→ **Extraits des données**
────────
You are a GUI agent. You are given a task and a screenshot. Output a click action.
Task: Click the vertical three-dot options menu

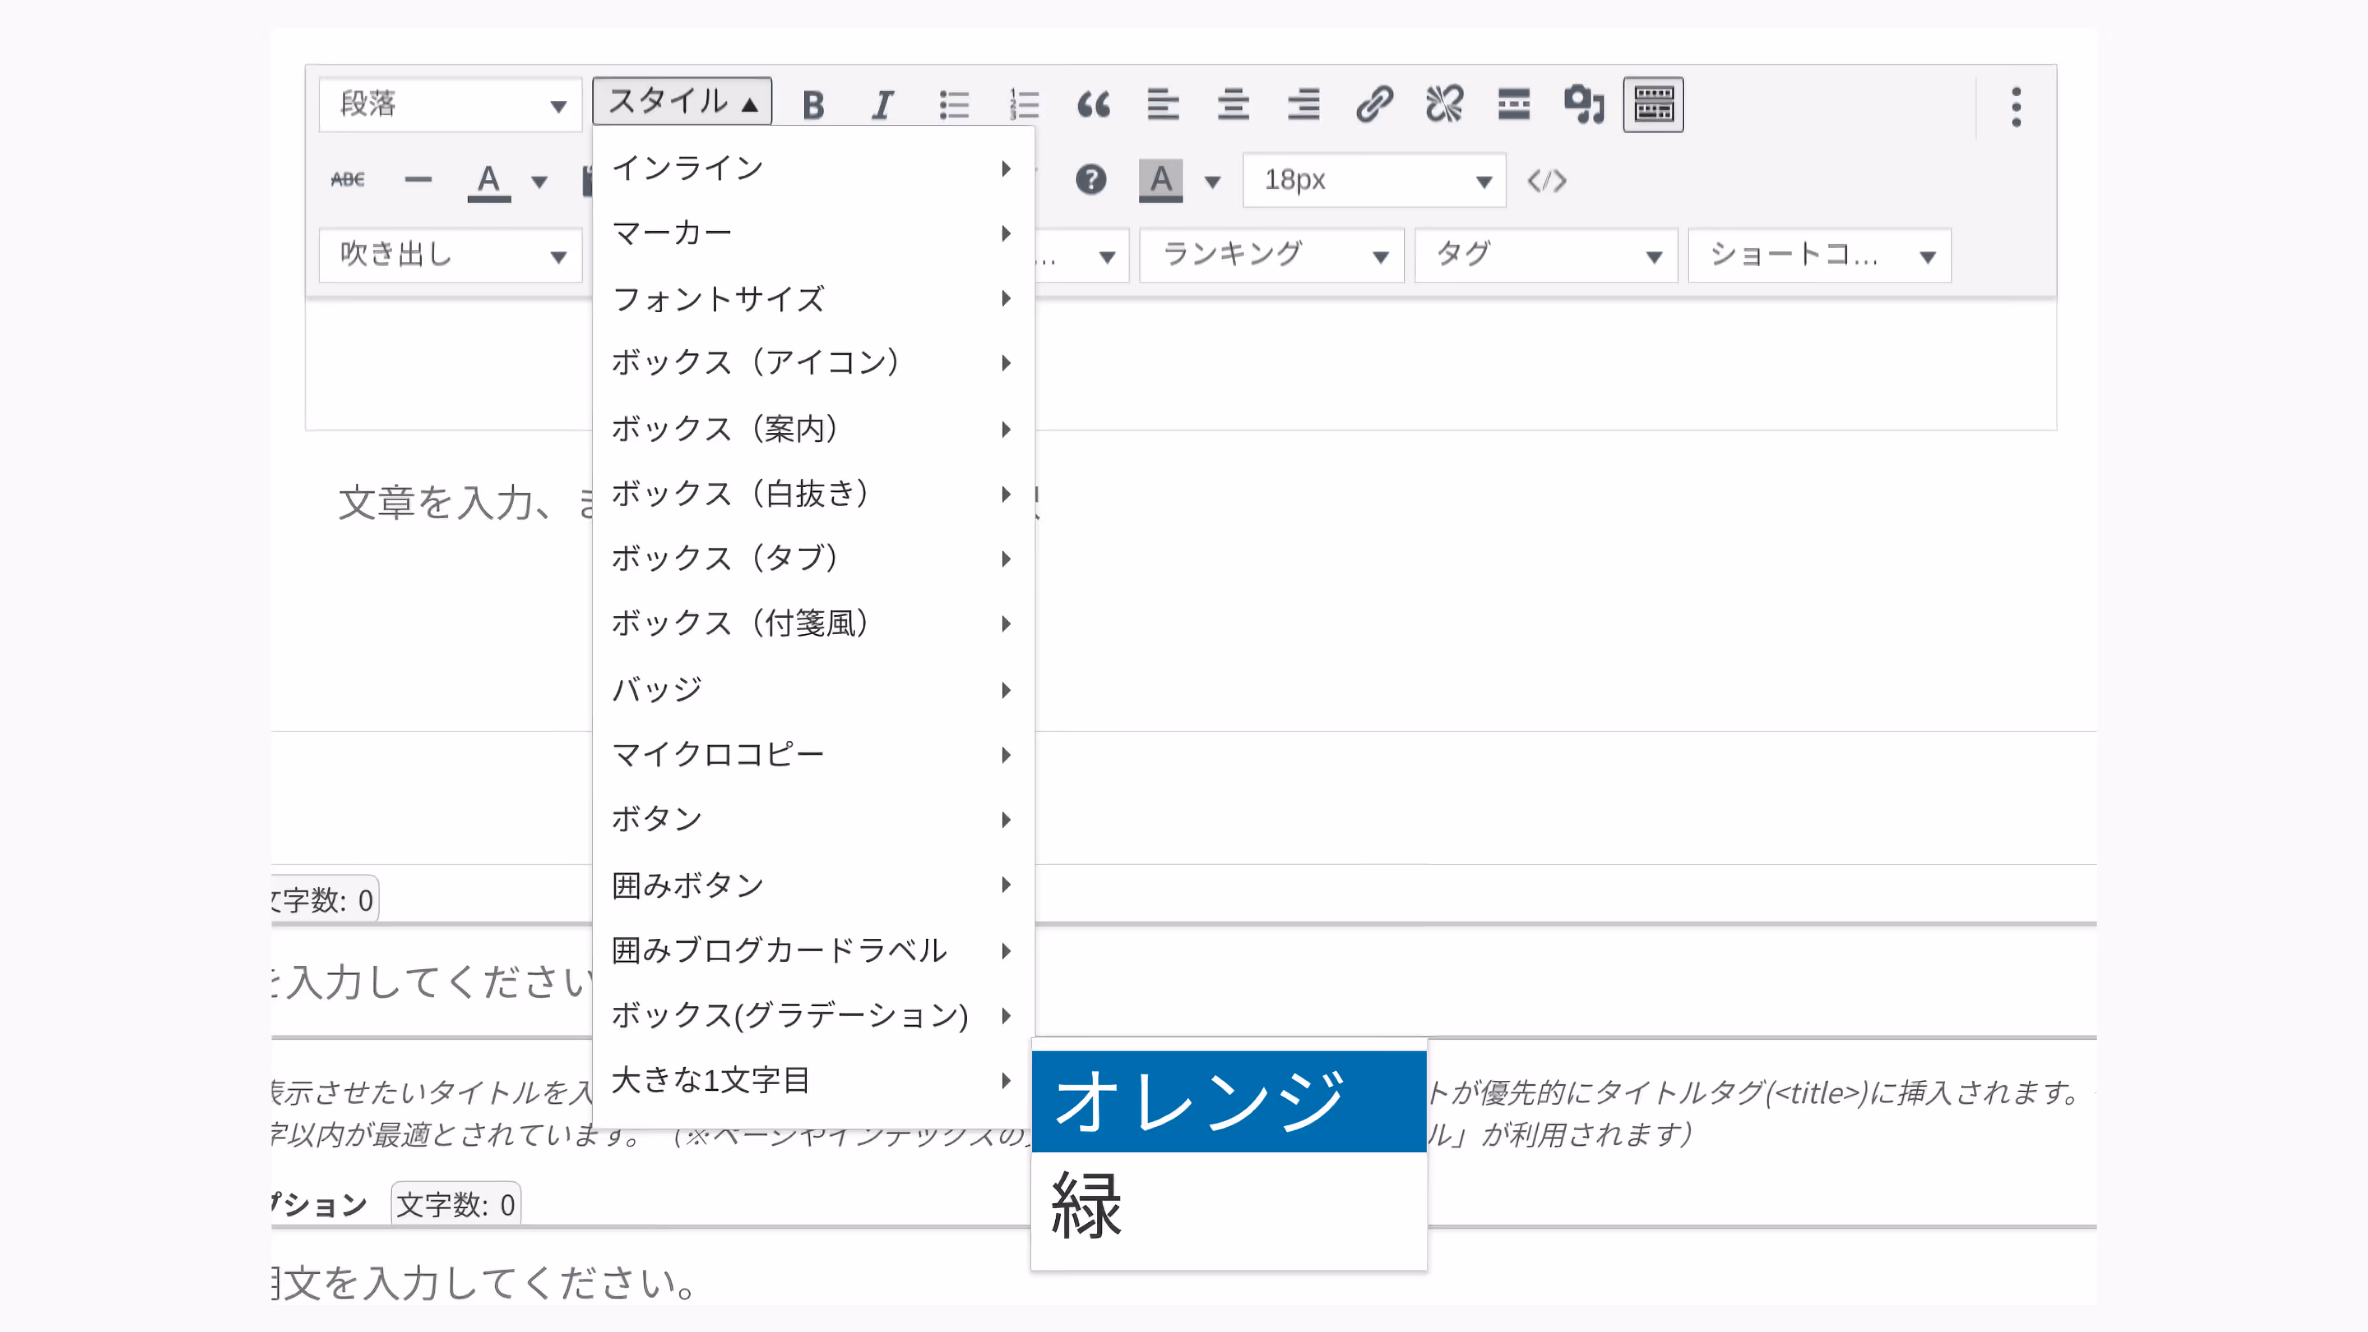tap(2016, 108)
────────
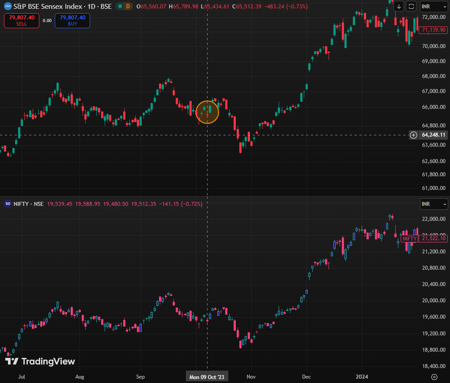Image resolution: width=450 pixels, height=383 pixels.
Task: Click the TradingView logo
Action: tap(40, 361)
────────
→ **Consigne**
Reproduisez les lignes comprises entre celle qui contient « Image resolution: width=450 » et celle qui contient « Action: tap(40, 361) », incluses, en substituant « icon » à « logo » sans rien modifier d'autre. Laissez les images de côté dans votre réponse.

→ **Corrigé**
Image resolution: width=450 pixels, height=383 pixels.
Task: Click the TradingView icon
Action: tap(40, 361)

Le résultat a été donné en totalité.